Manage Your Training
If you’ve read any of my latest work or listened to any of my recent interviews, you know just how important I believe managing a training program is. If you’re not managing your training on a daily, weekly and monthly basis, then you are absolutely not getting the most out of it, period.
With DJ’s training camp, we used BioForce HRV to gauge daily readiness and the weekly and monthly load that his training was imposing on him. During training, we used the Polar T2 system to measure the training load of the different sessions so we knew how to manipulate it based on how well he was recovering and adapting to this program. Of course performance measures were also tracked as well, how much weight he was able to do, how quickly his heart rate was recovering between sets and between rounds, etc.
Aside from these objective measures, we also watched him train, asked how he was feeling and paid attention to the details. This is what coaching is all about and these types of subjective gauges complement what’s found by looking at the hard data. The best coaches will always rely on both and use their intuition and coaching experience along with what the data and the trends in the data are showing.
As a result of this monitoring and management, DJ’s overall fitness levels were as high as they’ve ever been and he performed far better at 125lbs than last time. His resting HR was down in the low 50s and his HRV was in the upper 80s, right where we wanted him to be. Using tools like BioForce HRV and Polar’s T2 system were a huge part of managing the entire training process to make sure that he was well prepared for his fight and that we were pushing him as hard as he should be training, not just as hard as he could be training.
Execute & Adjust
Finally, the last major factor that helped DJ get the big win was executing the game plan as he was supposed to and then adjusting as necessary. Even though Matt put together the right game plan and DJ went out and did the things he was trained to do, there were still in-fight adjustments that needed to be made. Matt saw opportunities based on what McCall was and wasn’t doing and he saw mistakes that DJ was making that he needed to stop making.
If you watched the fight you could hear some of what Matt was telling DJ between rounds, but throughout the fight Matt was giving instructions to DJ as well. Regardless of how perfect the game plan may be, there are almost always adjustments that can be made once you put it into effect.

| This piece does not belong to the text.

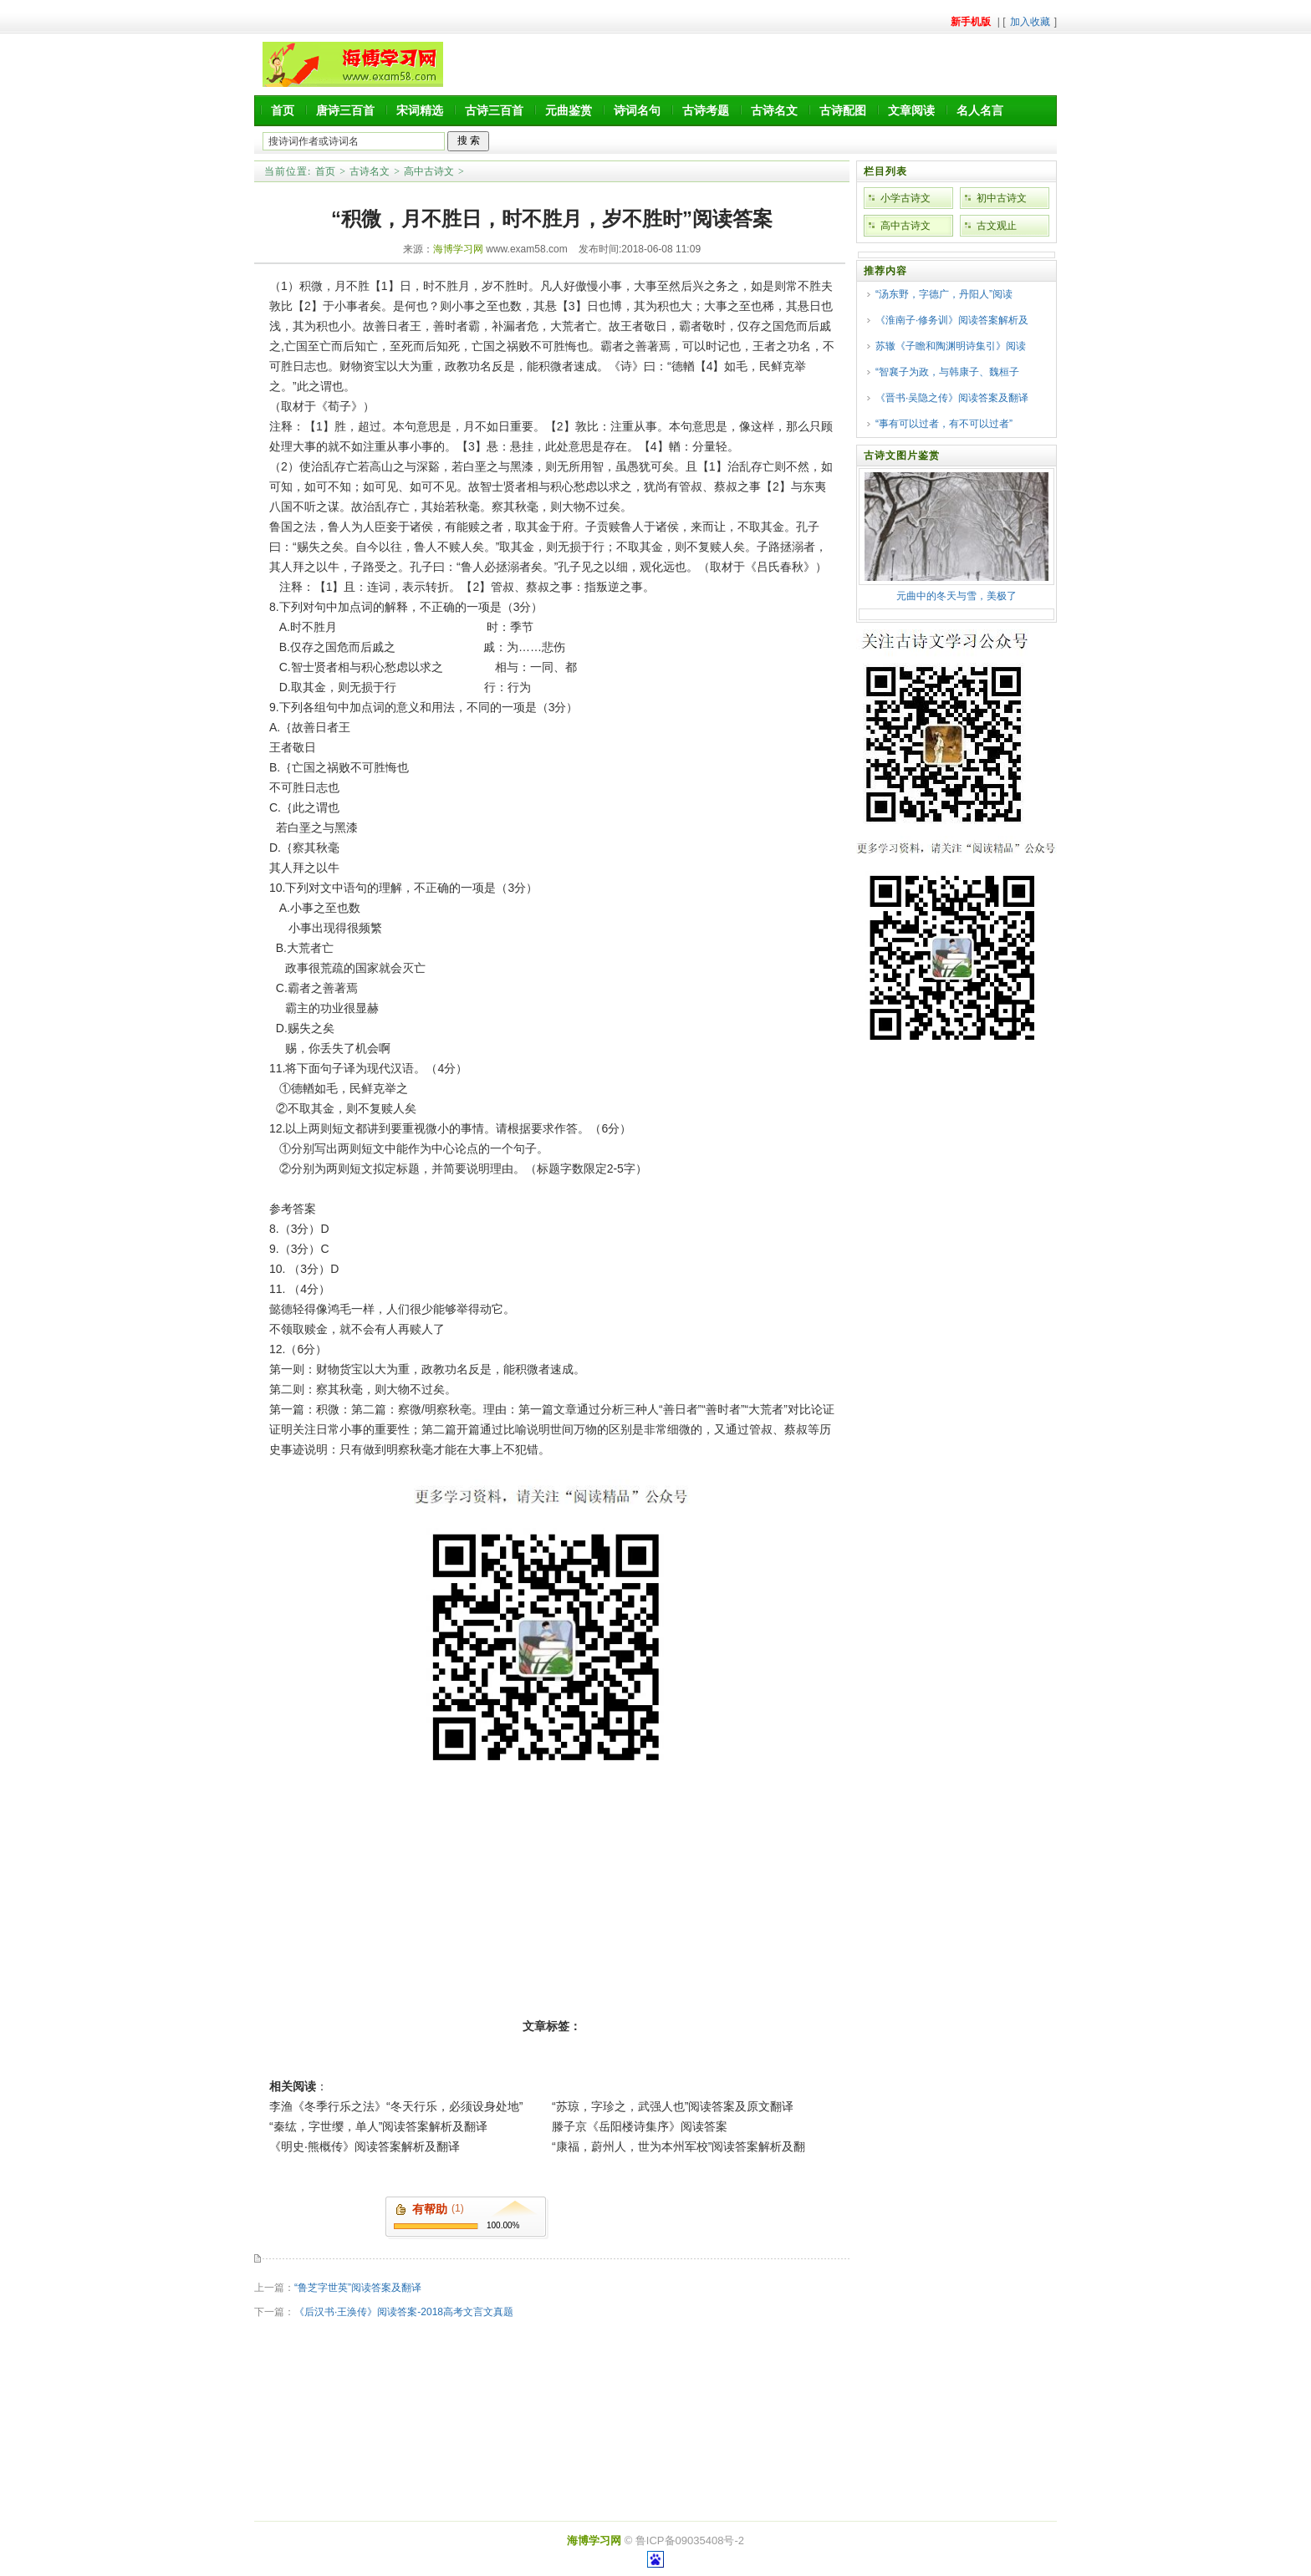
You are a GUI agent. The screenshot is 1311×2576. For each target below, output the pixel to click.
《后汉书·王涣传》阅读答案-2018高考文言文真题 (403, 2312)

This is exactly the same as with training itself. Even though you might come up with what you think is the perfect program, you never really know how someone is going to respond to it until they actually start doing it. From there, adjustments are made as necessary to make sure the program is having the desired effect and fitness is improving the way that it needs to be.

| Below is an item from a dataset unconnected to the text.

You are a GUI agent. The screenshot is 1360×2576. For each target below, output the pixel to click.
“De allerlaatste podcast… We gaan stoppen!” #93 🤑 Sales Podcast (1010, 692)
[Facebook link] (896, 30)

Whether it’s the competition itself of the training, executing the plan and then adjusting as necessary is one of the real keys to getting the most out of it. Most often the adjustments are small, but you shouldn’t be afraid to make whatever changes necessary.
If HRV and other indicators show an athlete is not recovering well even though it may seem like the load isn’t that high, don’t be afraid to reduce the load and/or increase the rest. A training program should be thought of more as a guideline rather than anything set in stone.
Next Up: Title Fight
After DJ’s win against Ian McCall, he’s now in position to fight for the newly created UFC Flyweight world Championship. As you can imagine, we’ll be following this same blueprint when getting ready for that fight as well. There’s no doubt that Benavidez is a particularly tough opponent, he wouldn’t be fighting for the title if he wasn’t, but everyone on DJ’s team will be doing everything possible to make sure he’s as well prepared as he possibly can be when he steps in the Octogon. Win, lose or draw, I know it will be an unbelievable fight and I have no doubt that DJ will give it everything he has and do his best to bring the belt home.